What-If Analysis in Excel
What-if analysis in Excel is a powerful tool for running scenarios or solving for variables. Let’s walk through how to use both the scenario manager and goal seek functions within this tool
What Is What If
What-if analysis is a built-in tool for Excel that can save you a ton of time. It allows you to run scenarios or solve for variables without having to write multiple formulas or go through painstaking trial and error.

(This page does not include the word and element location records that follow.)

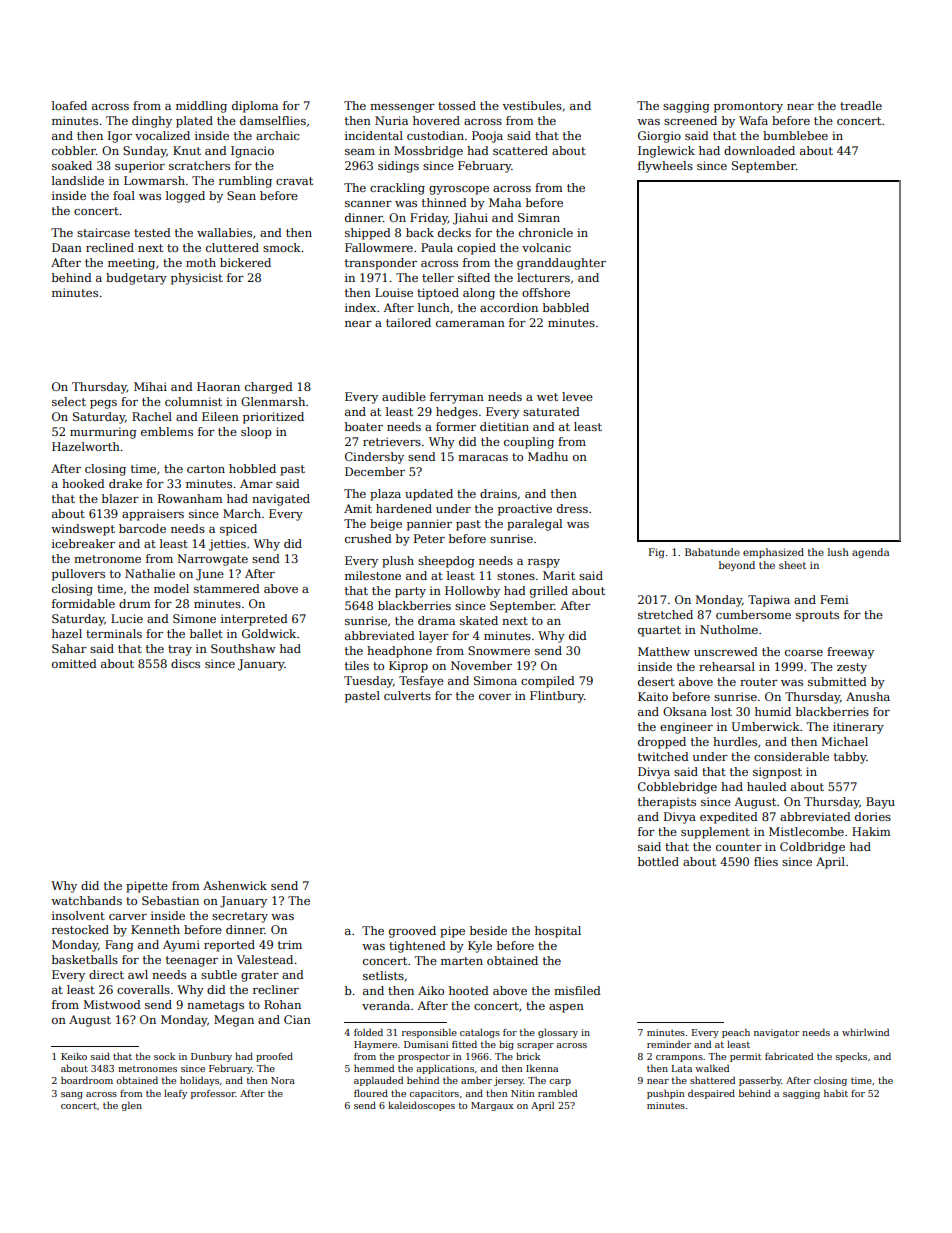 The height and width of the image is (1233, 952). Describe the element at coordinates (548, 682) in the image. I see `compiled` at that location.
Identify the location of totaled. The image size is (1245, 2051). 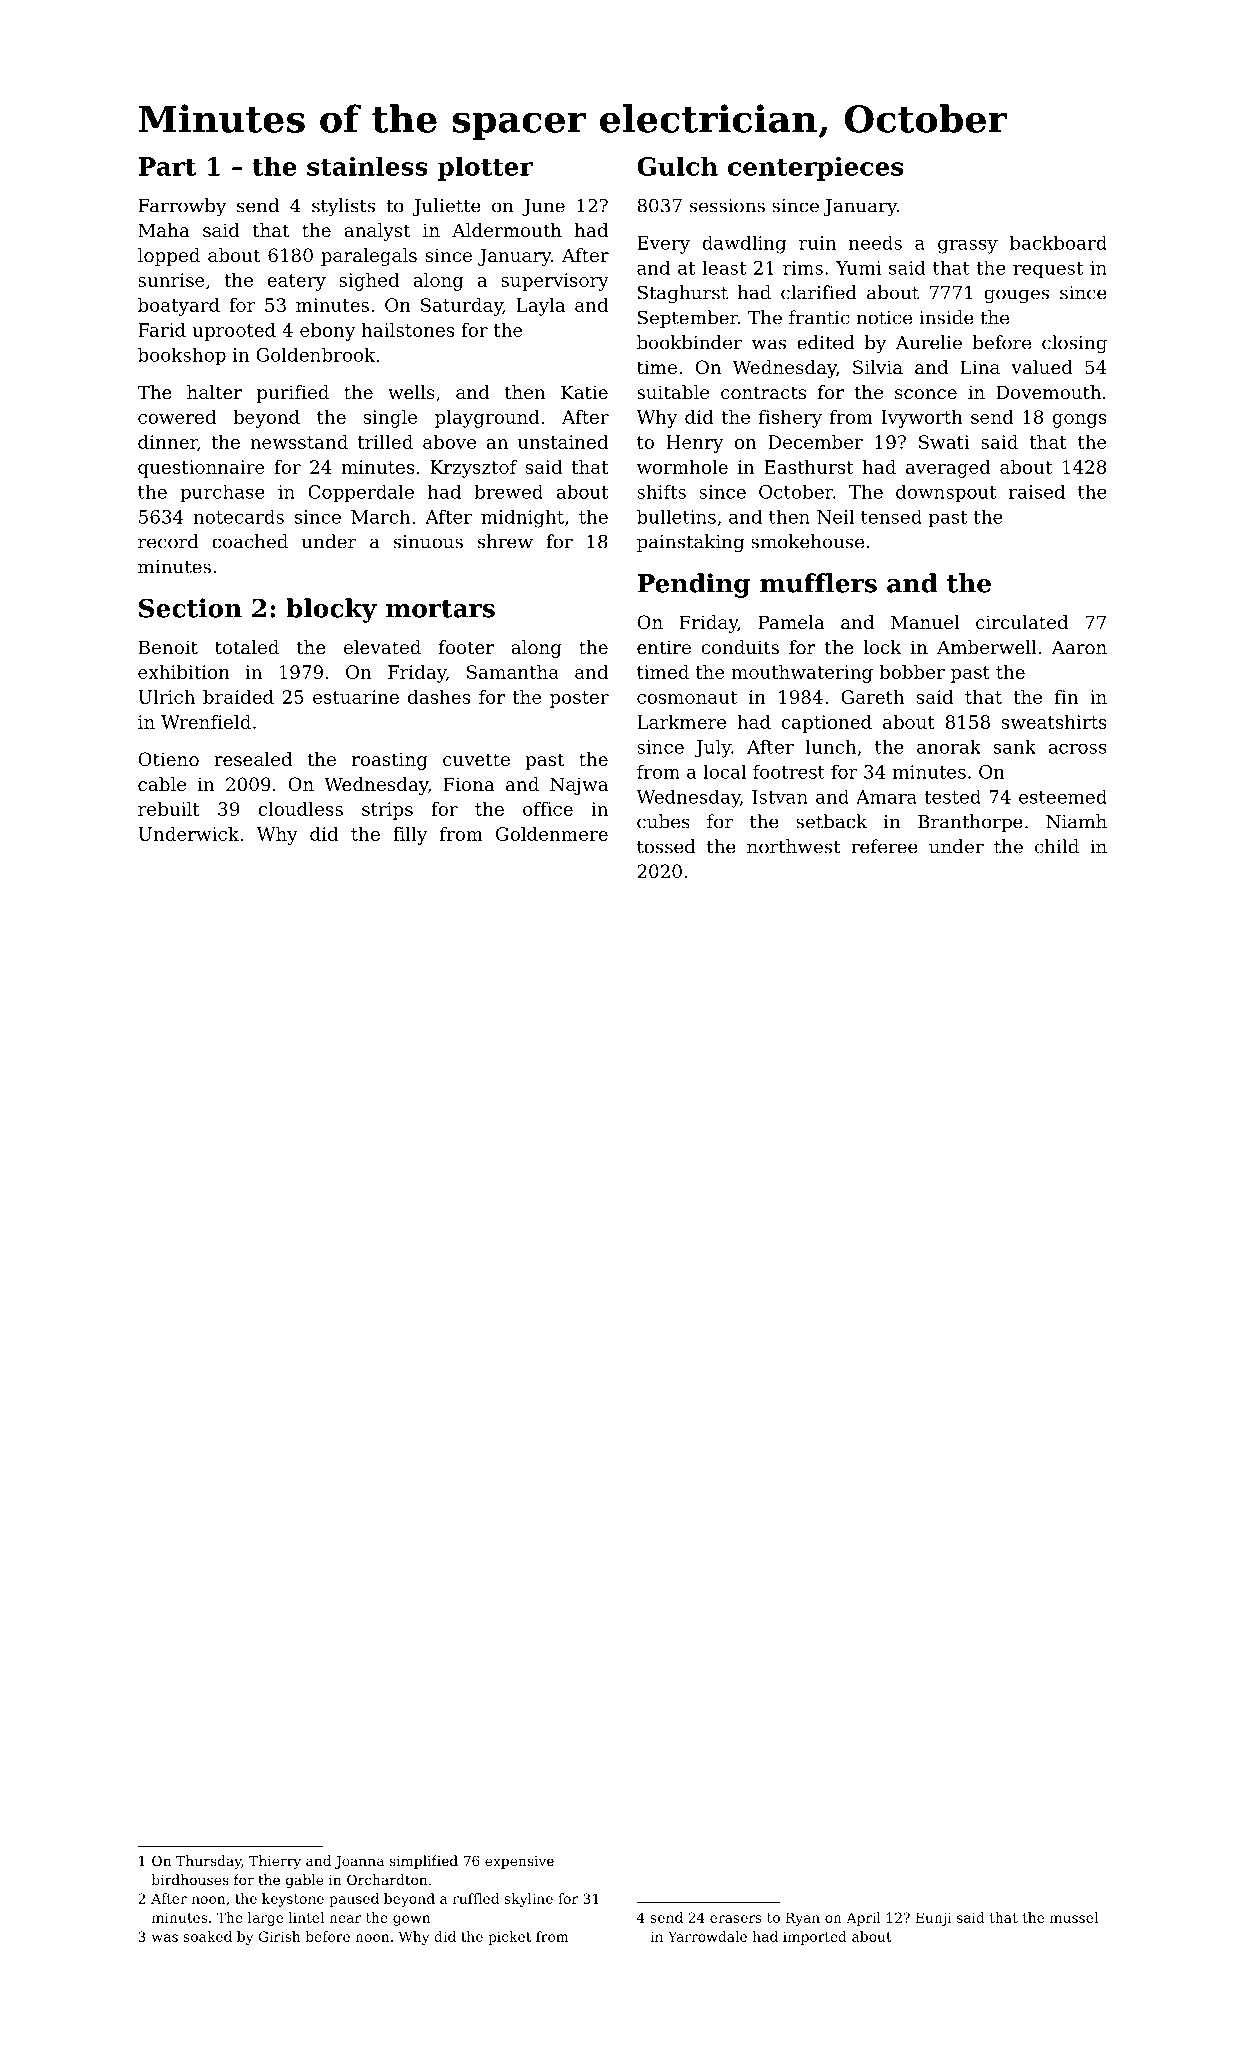
(247, 647).
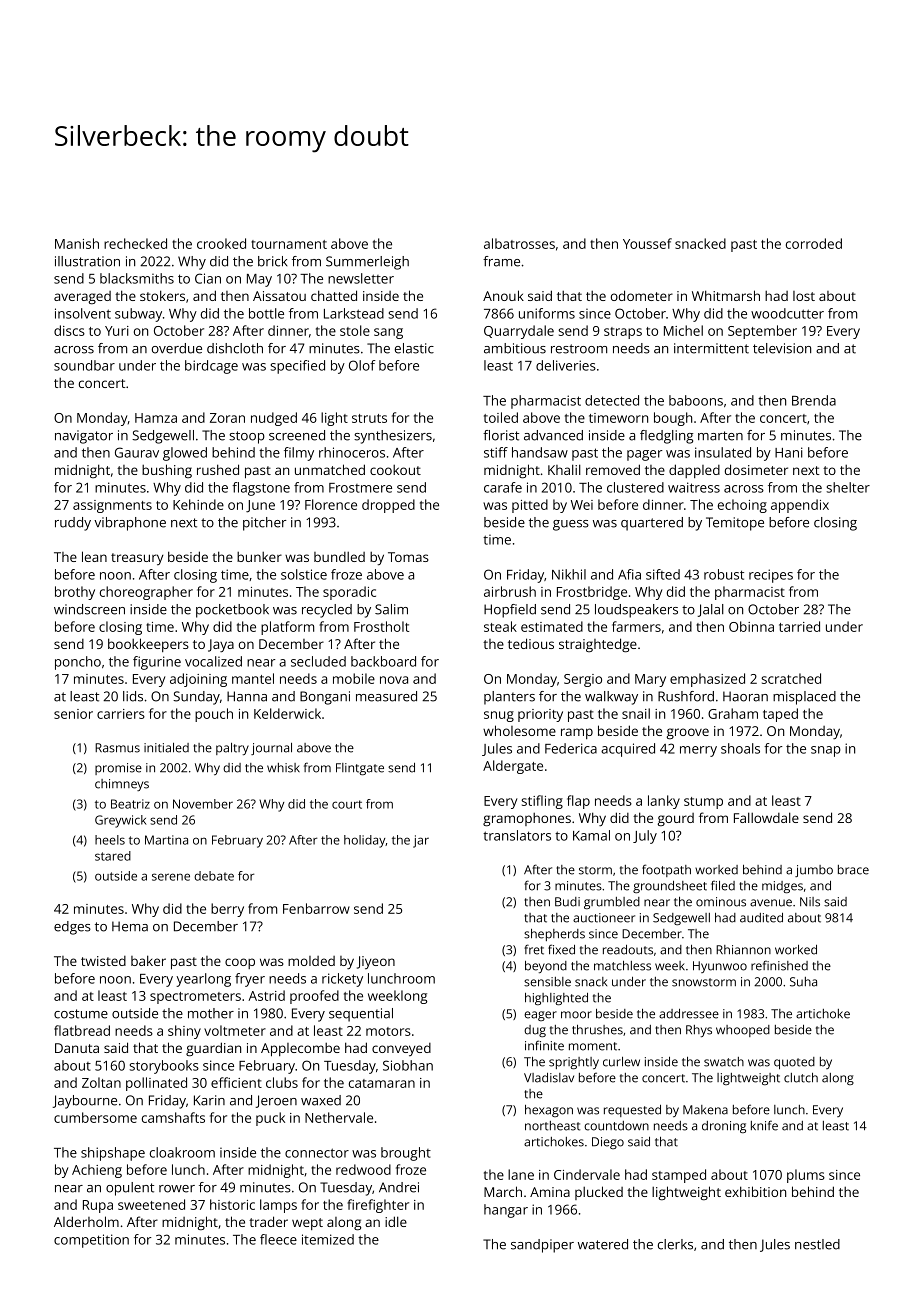 Image resolution: width=924 pixels, height=1308 pixels. Describe the element at coordinates (84, 437) in the screenshot. I see `navigator` at that location.
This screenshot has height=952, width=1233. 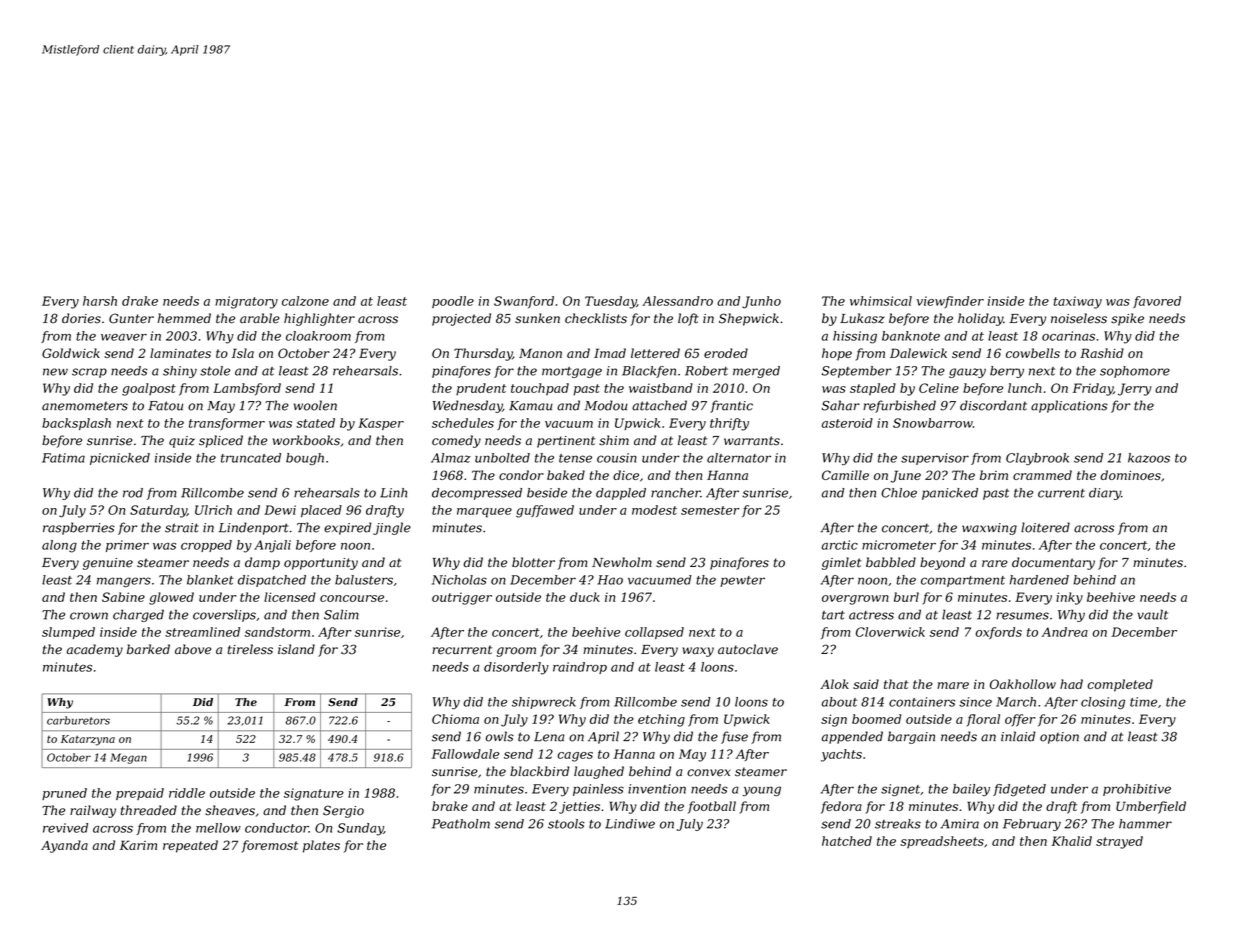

You can find what-if analysis on the data tab of the ribbon. Within what-if analysis, you will find both scenario manager and goal seek.
Scenario Manager
Let’s say you are running a hotel. You can adjust the room rate however you see fit. At higher room rates, fewer people will book. At lower room rates, more people will book. Of course, you have fixed costs to overcome like the maintenance and staffing of the front desk. And you have variable costs to service each room and maybe provide breakfast in the morning. This is a fairly common rate and volume analysis and can be laid out in Excel.
In this situation, your goal isn’t to fill up the hotel. Rather, it is to generate the most potential profit. Scenario builder will let us test each occupancy rate and show the profit for each.
First, open scenario builder as shown above. You should see a screen like this:
Hit the “+” or “Add” button depending on your version. Name the scenario based on the variable (60% scenario in this case) and select the cell that you want to test.
Then, you will need to input the value that you want to run.
Repeat these steps for each scenario you want to test.
Once completed, hit the summary button. Select the cell in which the result is calculated. In this case, it is the cell where profit sits.
After running the scenarios, Excel will output a table showing the result for each. In this case, the 80% occupancy scenario generates the highest profit based on overall room rate compared to expenses.
Goal Seek
Instead of running scenarios, you know the result you want and need to get the drivers for a specific result. This is very common with budgeting or project management. Back to the hotel example, your budget is $3,820 of profit per night. What occupancy rate do you need to shoot for.
Navigate back to What-If analysis on the data tab and select goal seek. Select the cell you want to find a value for, set the value, and select the target cell that needs to change. In this case, we are adjusting profit to $3,820 by changing occupany rate.
Excel will reiterate the formulas until its finds the target value. Note that if you get an error back, no variable was able to solve for the equation. In this case, Excel finds the occupany rate of 90%.